● **MATERIAL SUPPLIED**:

────────────────────────────────────────

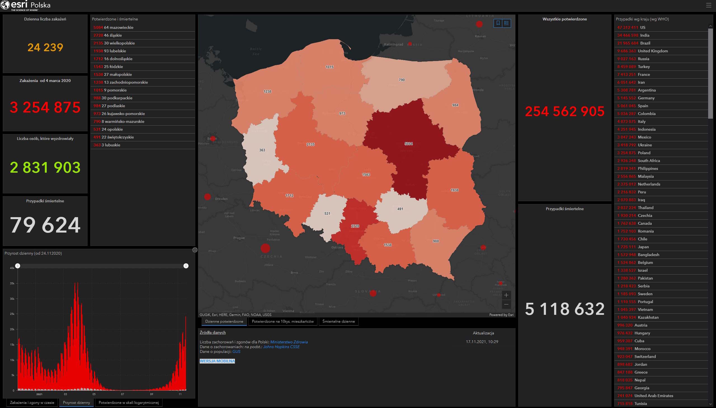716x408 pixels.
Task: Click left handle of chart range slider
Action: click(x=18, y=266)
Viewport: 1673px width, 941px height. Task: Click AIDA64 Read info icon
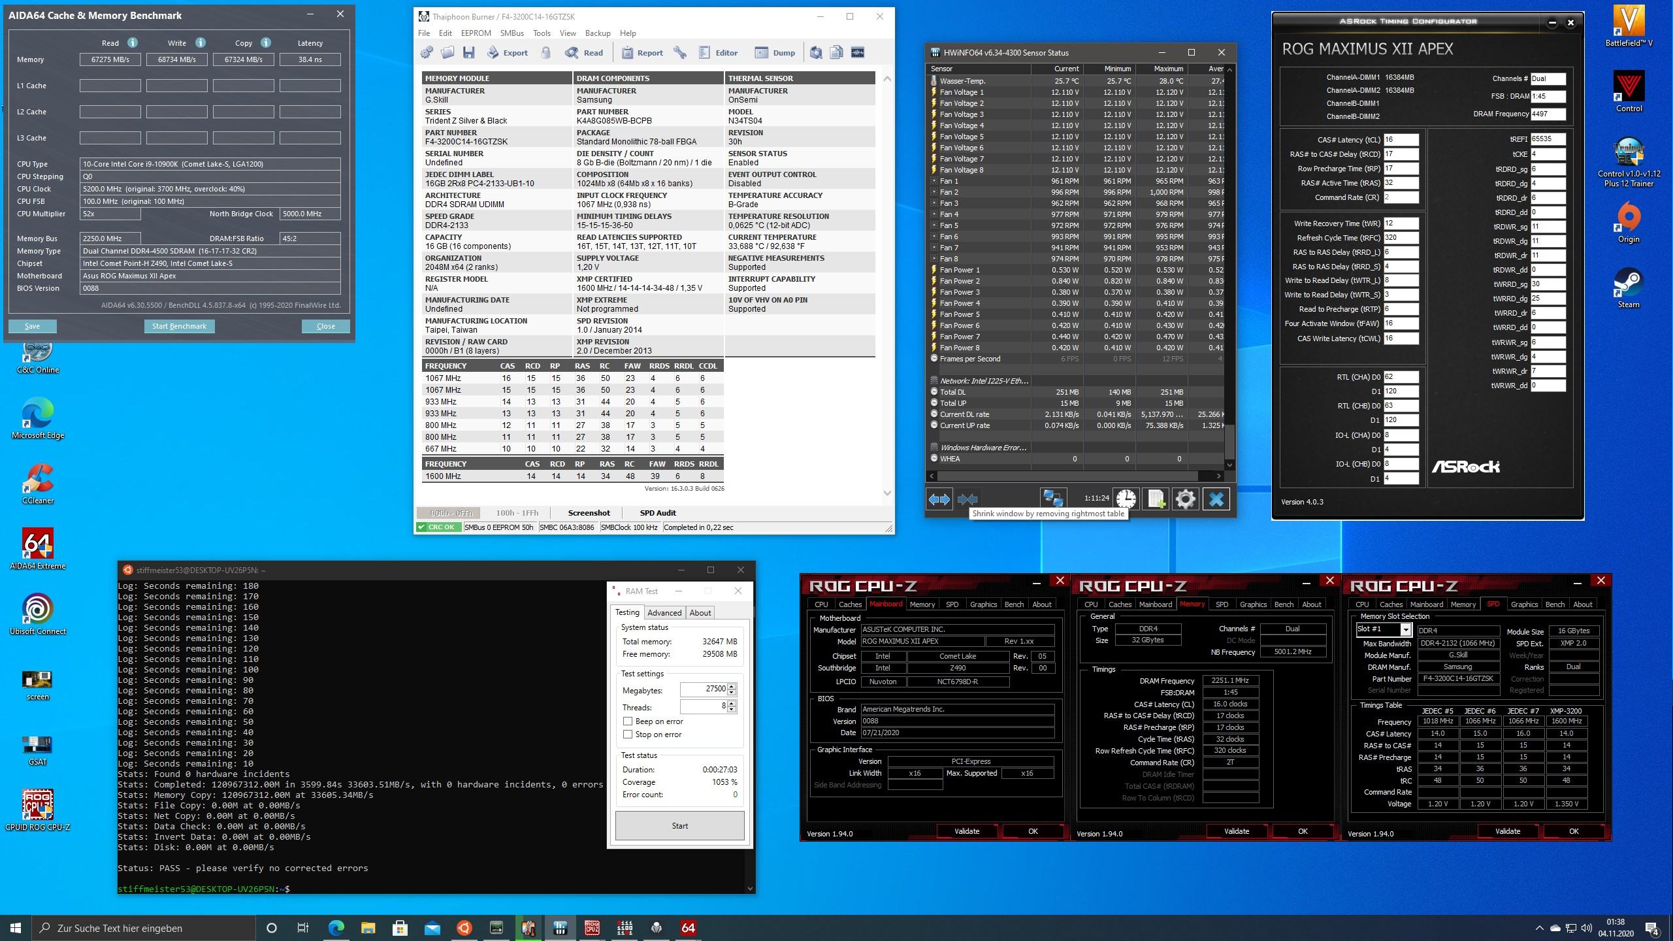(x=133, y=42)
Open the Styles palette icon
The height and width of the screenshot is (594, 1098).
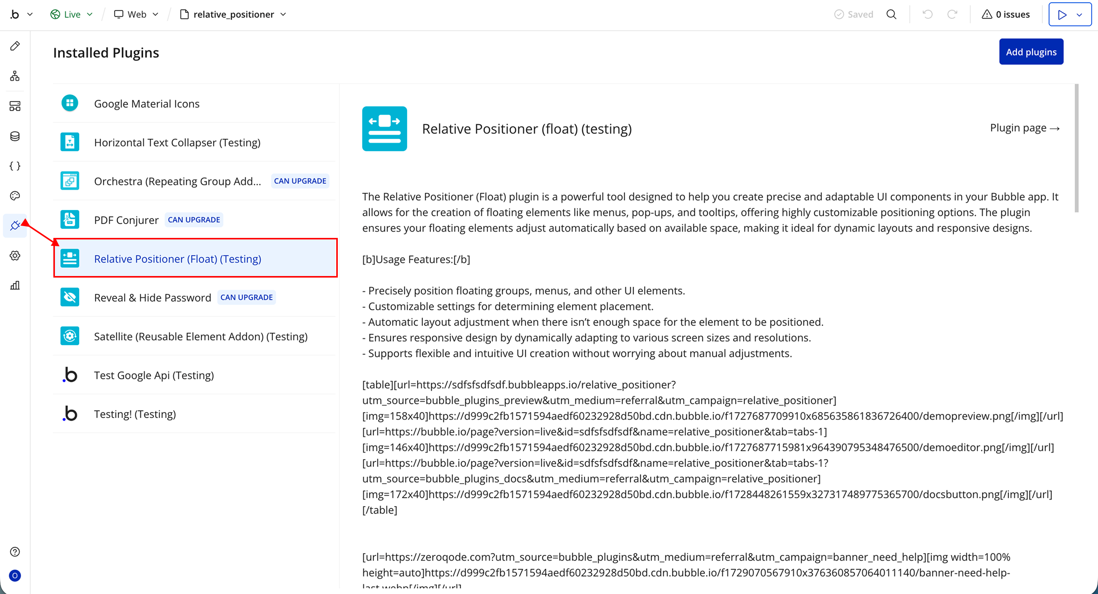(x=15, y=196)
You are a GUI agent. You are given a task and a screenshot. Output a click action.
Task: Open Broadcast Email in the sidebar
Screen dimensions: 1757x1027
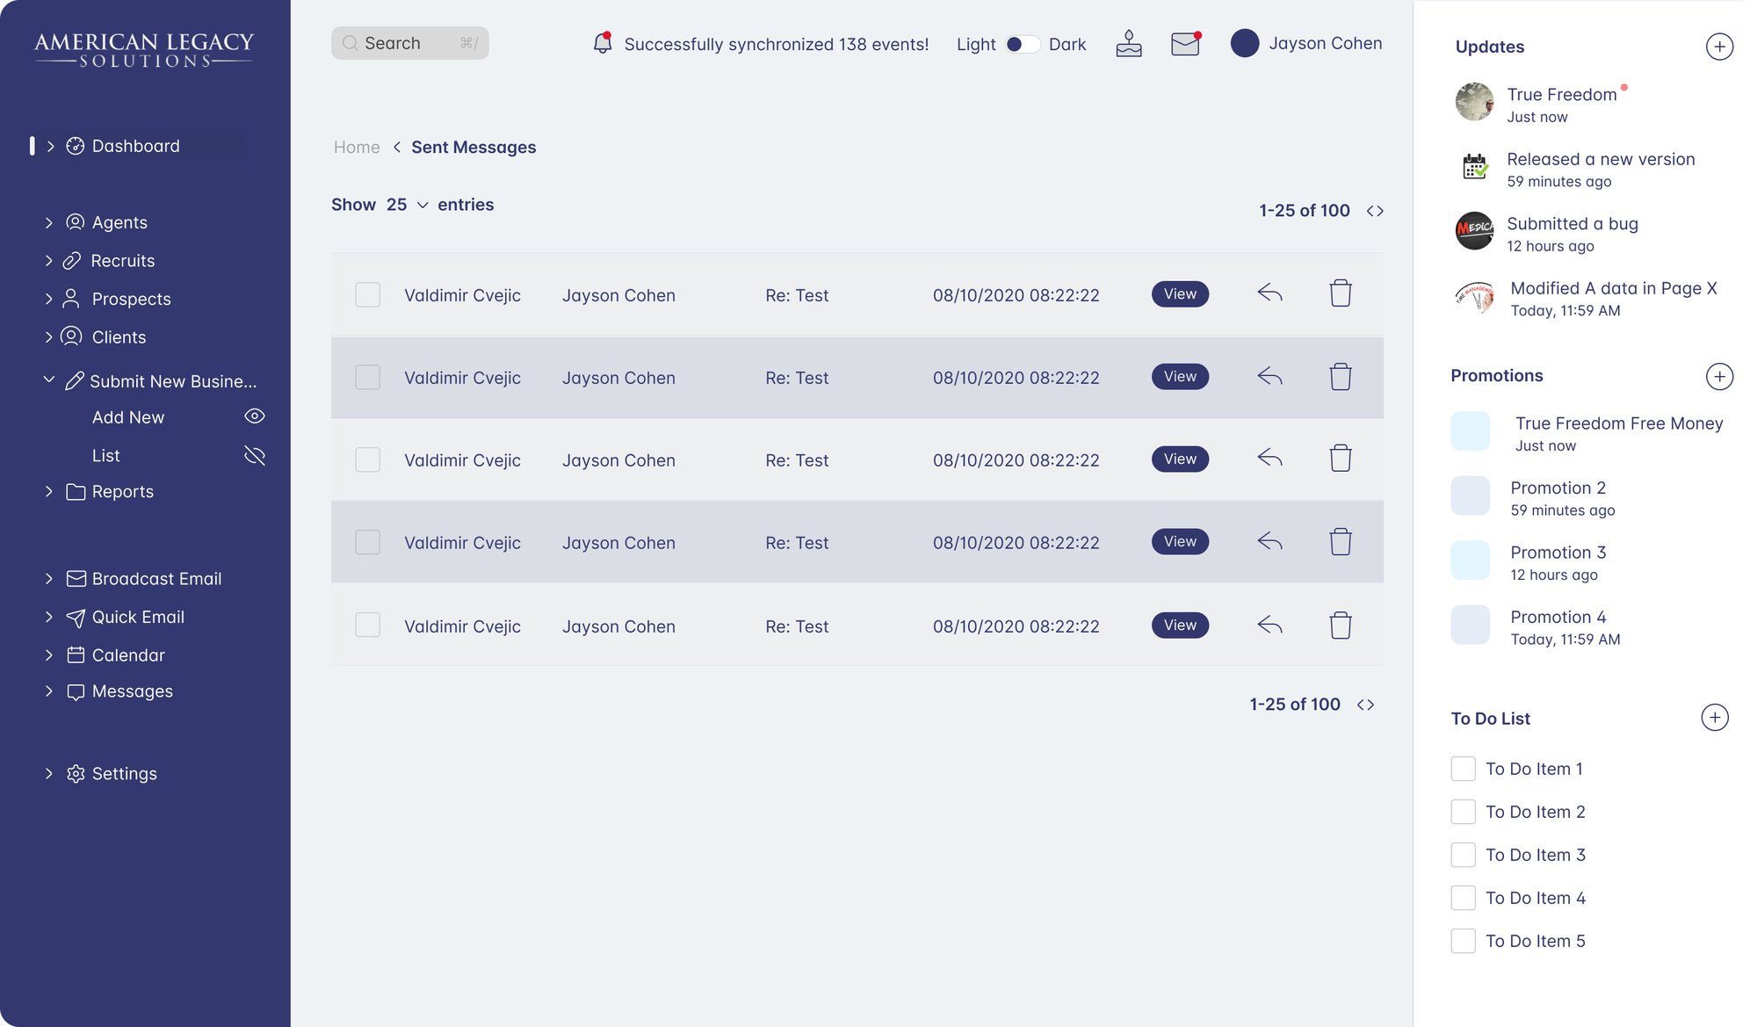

────────────────────────────────────────

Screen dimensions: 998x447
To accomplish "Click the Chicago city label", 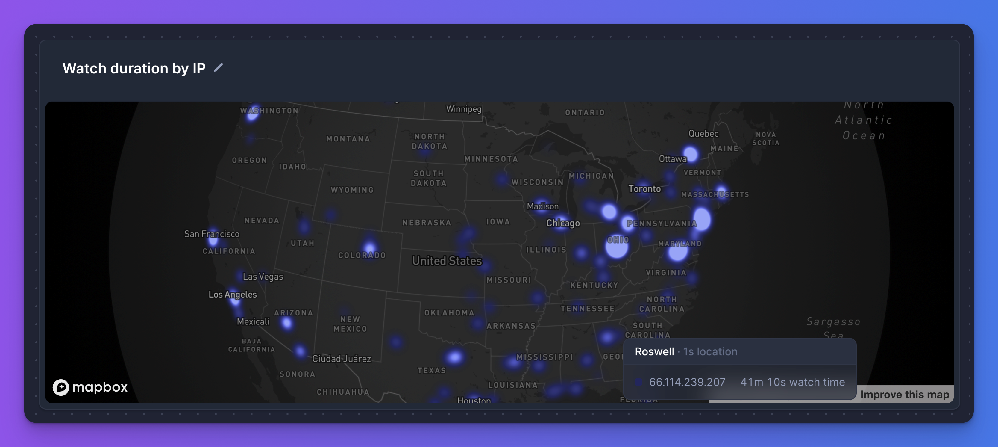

────────────────────────────────────────

● **YOUR INSTRUCTIONS**:
Leave the pictures out. Output, exactly, the lines of the material above starting at the line containing "Open the Styles palette icon" and ending at the line containing "Screen dimensions: 1757x1027".

● **RESPONSE AREA**:
Open the Styles palette icon
The height and width of the screenshot is (594, 1098).
(x=15, y=196)
You are a GUI agent. You are given a task and a screenshot. Output a click action.
Task: Open Broadcast Email in the sidebar
Screen dimensions: 1757x1027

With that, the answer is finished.